I'd call that HIGHLY suggestive.

Interesting, Bruce. Sounds like a classic deathbed vision. Jobs was reportedly open to alternative therapies in treating his cancer, so it's conceivable he had an interest in the paranormal, as well.

He was described as 'looking beyond them' - deceased relatives coming to greet him perhaps?

Jobs was a buddhist so he was likely unsurprised by the notion of continuing awareness

One of the best books on death bed visions is:

"The Art of Dying" by Elizabeth & Peter Fenwick, Pubished by Continuum in 2008

Steve Job's DBV is entirely consistent with the cases described in this book.

Peter Fenwick, is one of the world's foremost NDE-researchers, in case some of you did not know.

Hi Rudolf Smit, any news on the attempt to contact Dr. Lloyd Rudy?

Sorry sbu, no news as yet about Dr Lloy Rudy. I know that attempts to contact him have been made, but so far unsuccessful.

I'm concerned that IANDS might damage their credibility by pointing to that youtube video on the front page. It doesn't appear very scientific and the video could turn out to be a hoax.

I think you are trying to apply concepts from our level of reality to the spirit levels. And our concepts are really illusions anyway. Are we really "structural." or are we actually as "functional" as the spirit controls?

We don't know much at all about the spirit levels. I think they are higher, or different, dimensional planes. They are more "mental" and less "physical" than our level.

But is there really a difference between "mental" and "physical?"

You are right in saying we are immersed in the materialist philosophy, whether we are conscious of it or not. Science tells us certain things are "real" and "physical."

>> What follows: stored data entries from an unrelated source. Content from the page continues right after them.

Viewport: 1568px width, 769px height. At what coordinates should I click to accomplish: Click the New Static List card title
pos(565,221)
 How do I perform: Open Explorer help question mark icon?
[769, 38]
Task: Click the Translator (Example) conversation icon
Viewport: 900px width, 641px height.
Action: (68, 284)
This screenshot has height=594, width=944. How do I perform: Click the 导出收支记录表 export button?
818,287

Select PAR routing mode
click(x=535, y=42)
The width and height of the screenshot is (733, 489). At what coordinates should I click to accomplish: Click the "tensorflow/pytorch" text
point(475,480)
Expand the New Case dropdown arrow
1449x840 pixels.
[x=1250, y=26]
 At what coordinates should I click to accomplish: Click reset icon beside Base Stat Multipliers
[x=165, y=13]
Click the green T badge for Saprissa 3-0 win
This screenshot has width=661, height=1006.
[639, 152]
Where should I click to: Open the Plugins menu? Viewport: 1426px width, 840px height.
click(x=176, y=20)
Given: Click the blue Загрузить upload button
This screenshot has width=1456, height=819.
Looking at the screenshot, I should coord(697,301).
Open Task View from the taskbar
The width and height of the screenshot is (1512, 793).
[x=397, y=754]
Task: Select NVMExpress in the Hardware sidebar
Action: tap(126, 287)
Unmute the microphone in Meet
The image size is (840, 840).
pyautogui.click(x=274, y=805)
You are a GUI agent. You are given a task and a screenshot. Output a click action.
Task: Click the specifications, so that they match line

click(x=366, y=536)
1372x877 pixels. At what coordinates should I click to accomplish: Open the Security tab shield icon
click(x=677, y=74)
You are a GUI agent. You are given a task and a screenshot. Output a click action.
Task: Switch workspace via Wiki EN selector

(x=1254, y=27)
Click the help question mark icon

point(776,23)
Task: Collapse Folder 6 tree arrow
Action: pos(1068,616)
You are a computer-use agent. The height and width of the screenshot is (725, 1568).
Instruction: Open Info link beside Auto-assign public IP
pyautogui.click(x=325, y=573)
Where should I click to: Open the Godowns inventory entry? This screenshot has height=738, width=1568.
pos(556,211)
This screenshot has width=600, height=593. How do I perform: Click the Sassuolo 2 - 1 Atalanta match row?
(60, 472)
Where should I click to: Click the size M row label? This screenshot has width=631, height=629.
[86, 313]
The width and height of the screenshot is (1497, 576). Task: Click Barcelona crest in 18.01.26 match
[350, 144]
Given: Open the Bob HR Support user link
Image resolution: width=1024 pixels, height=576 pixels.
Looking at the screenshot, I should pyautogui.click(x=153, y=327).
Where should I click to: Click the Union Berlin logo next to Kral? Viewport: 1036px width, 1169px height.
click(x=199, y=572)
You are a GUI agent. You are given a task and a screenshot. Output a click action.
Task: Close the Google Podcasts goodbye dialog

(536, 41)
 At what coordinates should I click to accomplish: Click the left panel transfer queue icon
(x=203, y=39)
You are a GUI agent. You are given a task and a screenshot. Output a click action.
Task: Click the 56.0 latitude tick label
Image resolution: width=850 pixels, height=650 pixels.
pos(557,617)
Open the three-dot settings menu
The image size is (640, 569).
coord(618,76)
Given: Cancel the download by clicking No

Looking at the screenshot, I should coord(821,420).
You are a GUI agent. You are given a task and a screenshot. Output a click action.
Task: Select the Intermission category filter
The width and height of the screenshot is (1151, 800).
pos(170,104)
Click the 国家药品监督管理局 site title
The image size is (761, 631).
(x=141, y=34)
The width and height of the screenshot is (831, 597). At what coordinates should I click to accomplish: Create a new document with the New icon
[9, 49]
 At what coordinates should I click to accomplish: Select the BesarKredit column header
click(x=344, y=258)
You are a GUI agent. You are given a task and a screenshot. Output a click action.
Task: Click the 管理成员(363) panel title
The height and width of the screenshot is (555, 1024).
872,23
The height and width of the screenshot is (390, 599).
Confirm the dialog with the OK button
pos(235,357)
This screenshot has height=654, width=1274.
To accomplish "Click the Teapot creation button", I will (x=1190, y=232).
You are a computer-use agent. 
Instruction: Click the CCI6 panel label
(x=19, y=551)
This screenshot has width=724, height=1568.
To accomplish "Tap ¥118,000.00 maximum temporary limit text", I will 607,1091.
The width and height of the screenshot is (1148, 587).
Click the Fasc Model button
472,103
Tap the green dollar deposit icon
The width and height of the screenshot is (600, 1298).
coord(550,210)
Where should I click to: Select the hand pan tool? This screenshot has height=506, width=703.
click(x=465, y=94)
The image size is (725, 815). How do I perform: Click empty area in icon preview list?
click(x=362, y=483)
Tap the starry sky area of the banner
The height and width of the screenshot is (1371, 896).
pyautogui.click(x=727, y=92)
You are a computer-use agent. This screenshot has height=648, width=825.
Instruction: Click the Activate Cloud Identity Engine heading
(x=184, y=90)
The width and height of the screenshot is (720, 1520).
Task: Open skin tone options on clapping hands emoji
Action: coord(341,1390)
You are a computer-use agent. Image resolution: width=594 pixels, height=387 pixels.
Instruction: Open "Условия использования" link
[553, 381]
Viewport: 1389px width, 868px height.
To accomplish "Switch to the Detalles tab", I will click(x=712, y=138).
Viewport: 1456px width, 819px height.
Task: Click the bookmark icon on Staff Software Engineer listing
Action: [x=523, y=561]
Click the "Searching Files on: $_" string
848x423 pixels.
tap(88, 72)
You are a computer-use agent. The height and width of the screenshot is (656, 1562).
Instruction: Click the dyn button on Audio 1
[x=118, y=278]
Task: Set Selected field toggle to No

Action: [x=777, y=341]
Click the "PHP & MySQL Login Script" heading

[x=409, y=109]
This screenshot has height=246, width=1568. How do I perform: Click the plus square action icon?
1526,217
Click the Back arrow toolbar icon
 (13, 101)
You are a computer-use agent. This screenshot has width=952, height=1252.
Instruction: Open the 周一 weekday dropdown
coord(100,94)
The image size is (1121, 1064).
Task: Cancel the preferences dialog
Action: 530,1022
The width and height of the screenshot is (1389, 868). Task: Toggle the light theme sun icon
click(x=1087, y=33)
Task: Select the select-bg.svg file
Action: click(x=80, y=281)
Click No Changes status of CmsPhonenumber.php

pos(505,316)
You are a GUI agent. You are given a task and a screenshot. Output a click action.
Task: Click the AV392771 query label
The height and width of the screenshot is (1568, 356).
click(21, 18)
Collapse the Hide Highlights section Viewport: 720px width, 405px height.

All these concepts are words that we have grown up with and it's hard for us to see past them.

When we are dreaming, the "physical" rules don't apply. So much of our daily experience is actually spent in dream worlds, which our society has taught us to discount as unreal.

But maybe our dreams are more real than our waking experience.

Excellent article. You attract an interesting audience of thinking people.

I find it interesting that your article does not mention "Tulpas". Is there not a clear connection?

It seems to me that Dr. Jung's personal "Tulpa", functional entity, was Philemon, an extremely important element of his psyche. I find it surprising that the Index to Dr. Jung's collected works has no reference for "Tulpa".


Rip Parker

Rip, thanks for your comment. Like you, I would guess that tulpas, or thought-forms, would be construed as functional entities in LeShan's approach.

The idea of 'functional entities' pretty much sounds like the egregores, or servitors, of some types of magic (or 'magick', if you want to make sure it's not confused with stage magic). I don't know much about that, but one idea seems to be that they should be given an automatic expiring date when they are created because otherwise they can continue to exist even after the magician's death, develop an independent character and can become a nuisance for those people they can interact with. Or sometimes even actually dangerous.